> _TRY IT_
Without any pictures, reproduce exactly the lines running from the line containing "Task: Click the save floppy disk icon" through the end of the entries.

> _SOURCE DATA_
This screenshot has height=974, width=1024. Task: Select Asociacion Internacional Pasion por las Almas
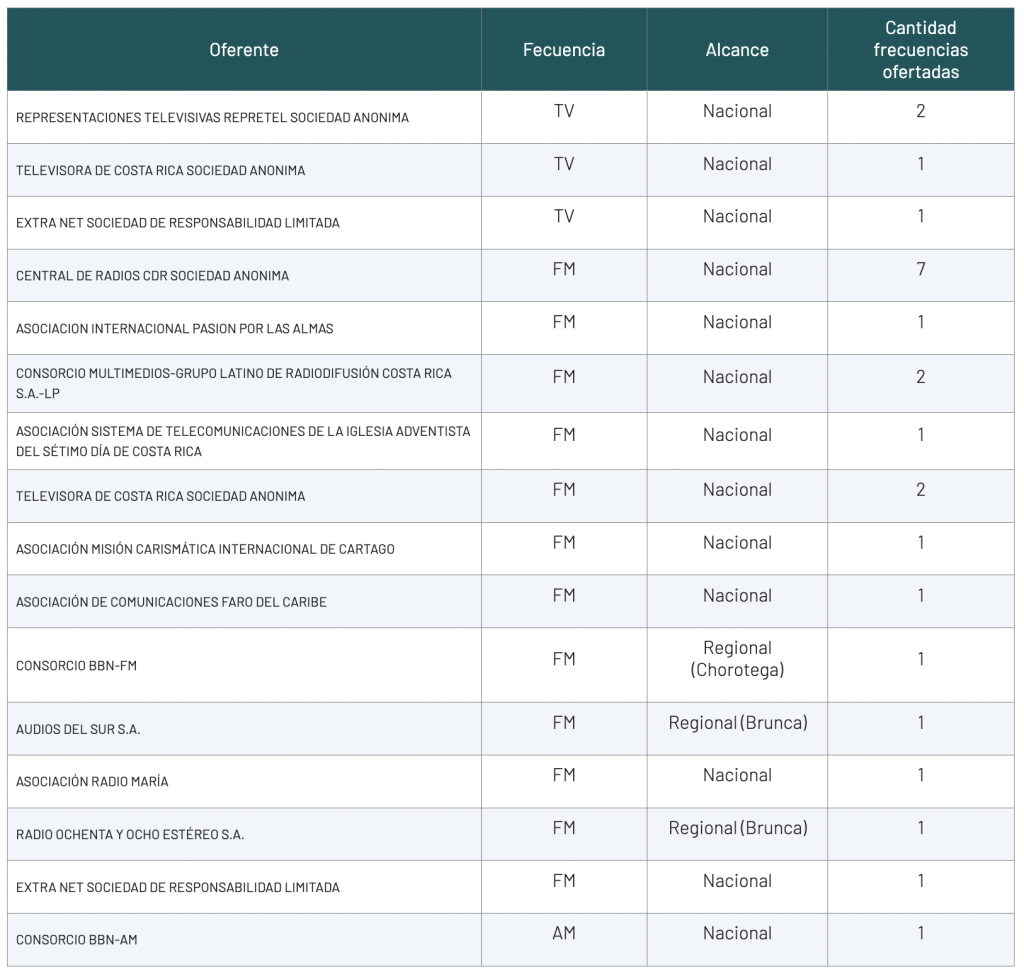click(x=174, y=329)
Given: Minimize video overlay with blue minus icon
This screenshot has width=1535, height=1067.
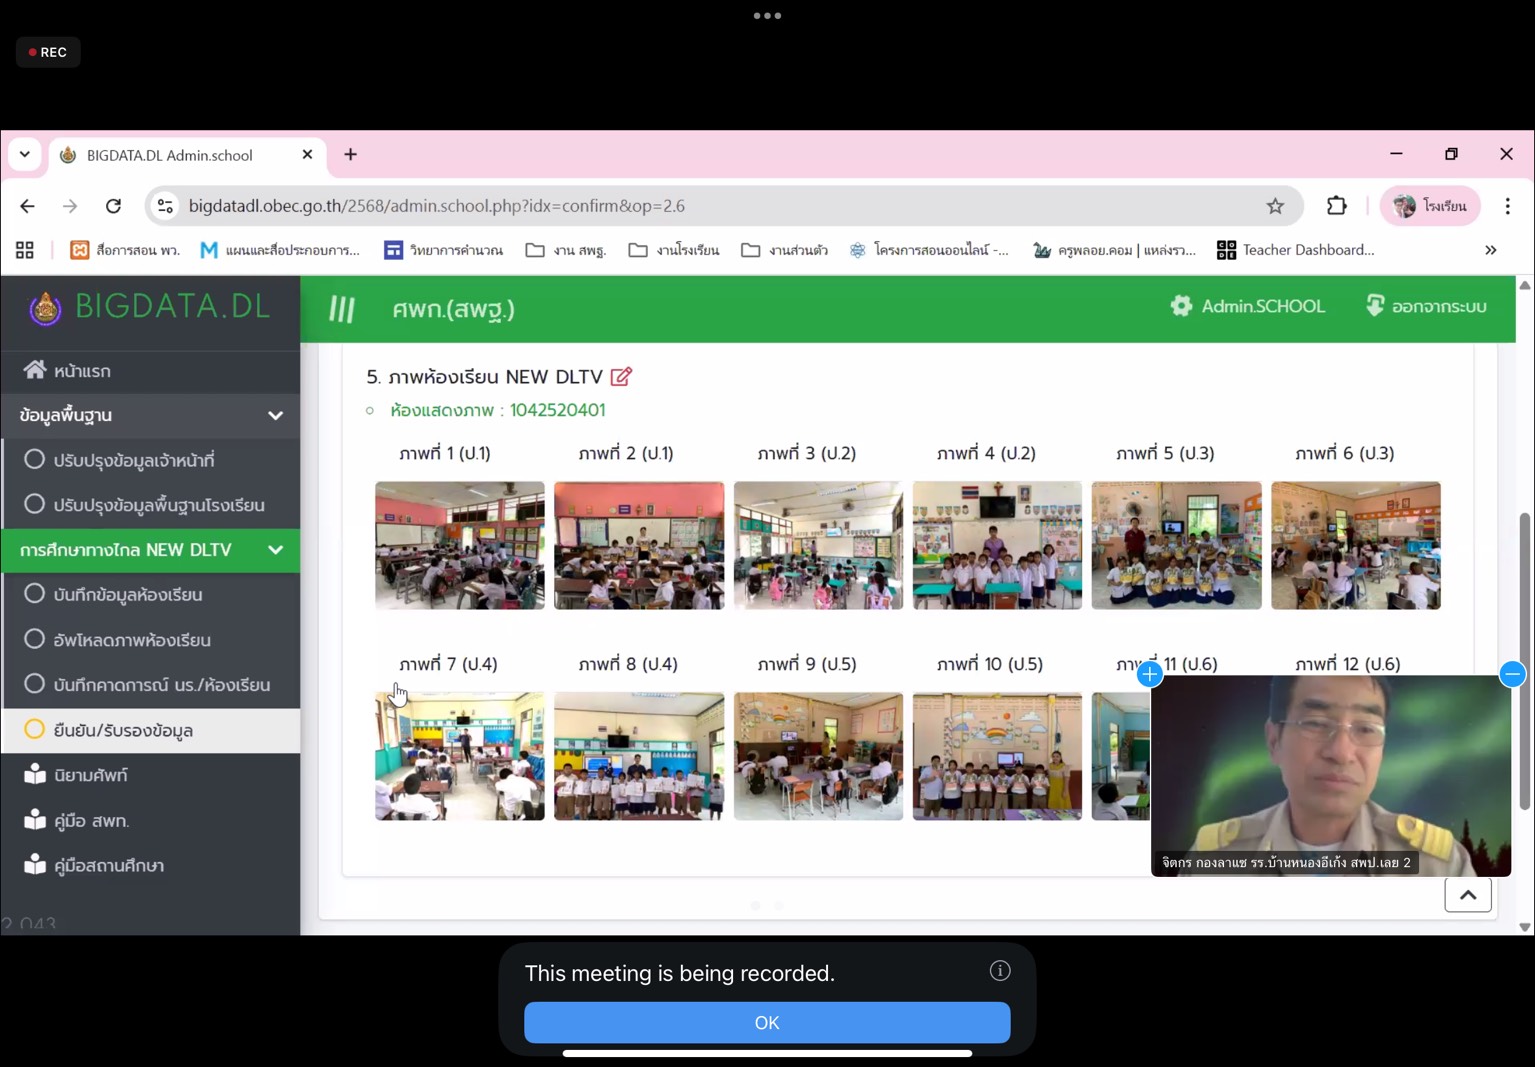Looking at the screenshot, I should (x=1512, y=675).
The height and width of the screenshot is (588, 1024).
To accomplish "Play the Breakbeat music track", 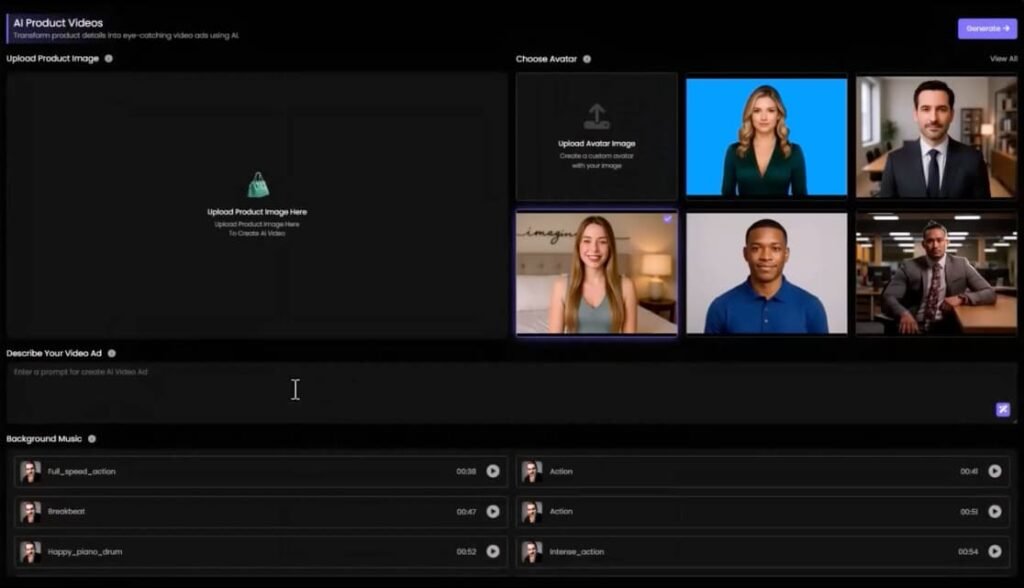I will pyautogui.click(x=493, y=511).
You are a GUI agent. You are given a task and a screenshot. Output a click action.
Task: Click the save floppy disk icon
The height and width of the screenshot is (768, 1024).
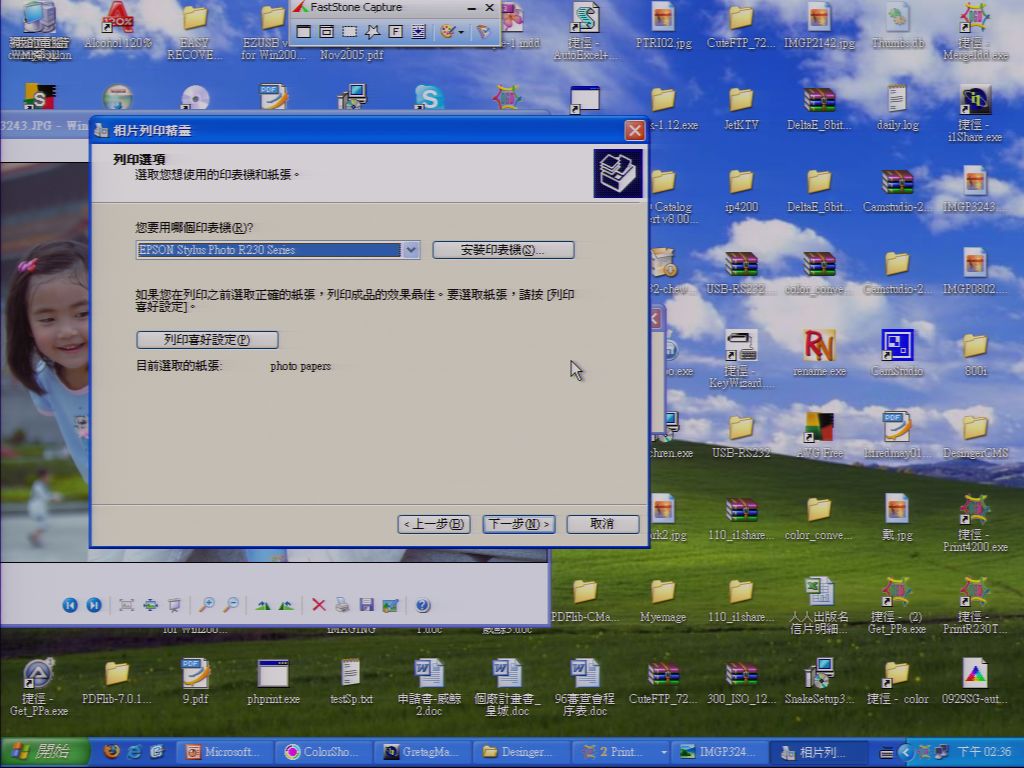(366, 605)
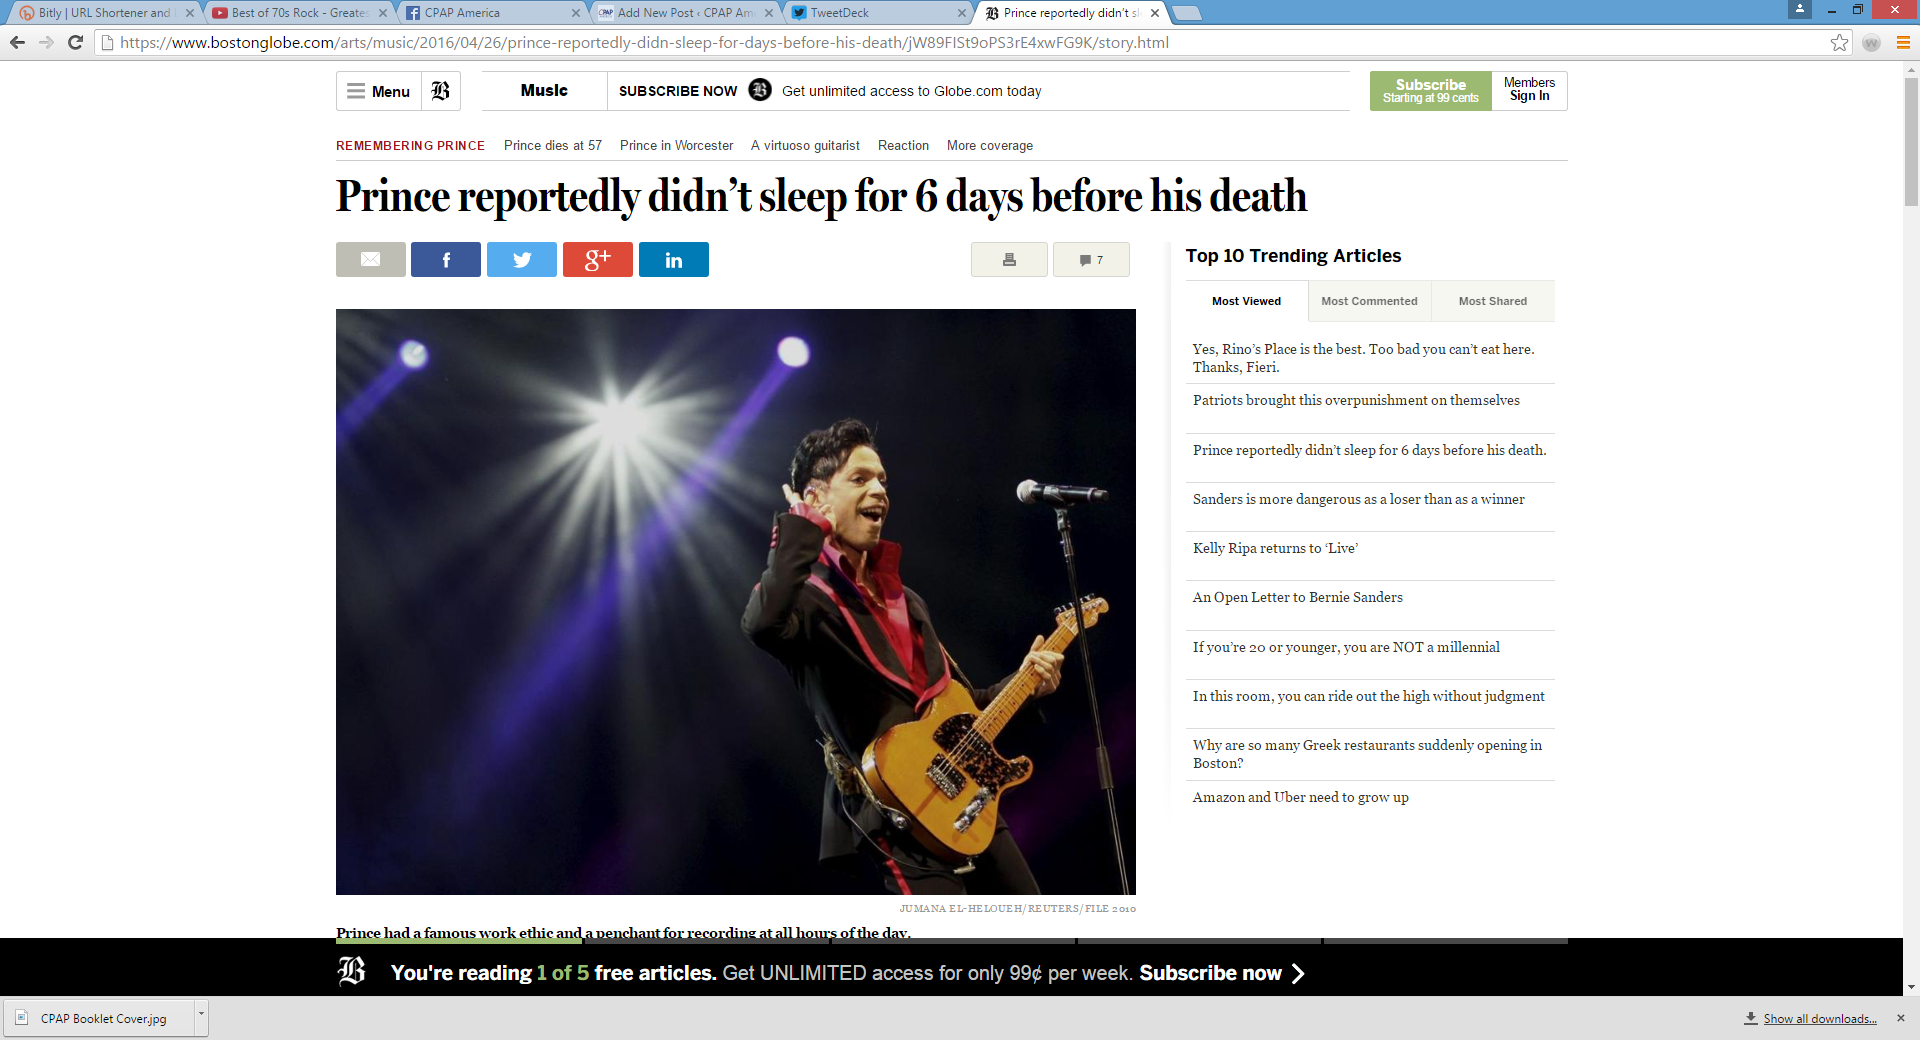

> _EXERCISE RESULT_
Task: Click the save floppy disk icon
The height and width of the screenshot is (768, 1024).
(366, 605)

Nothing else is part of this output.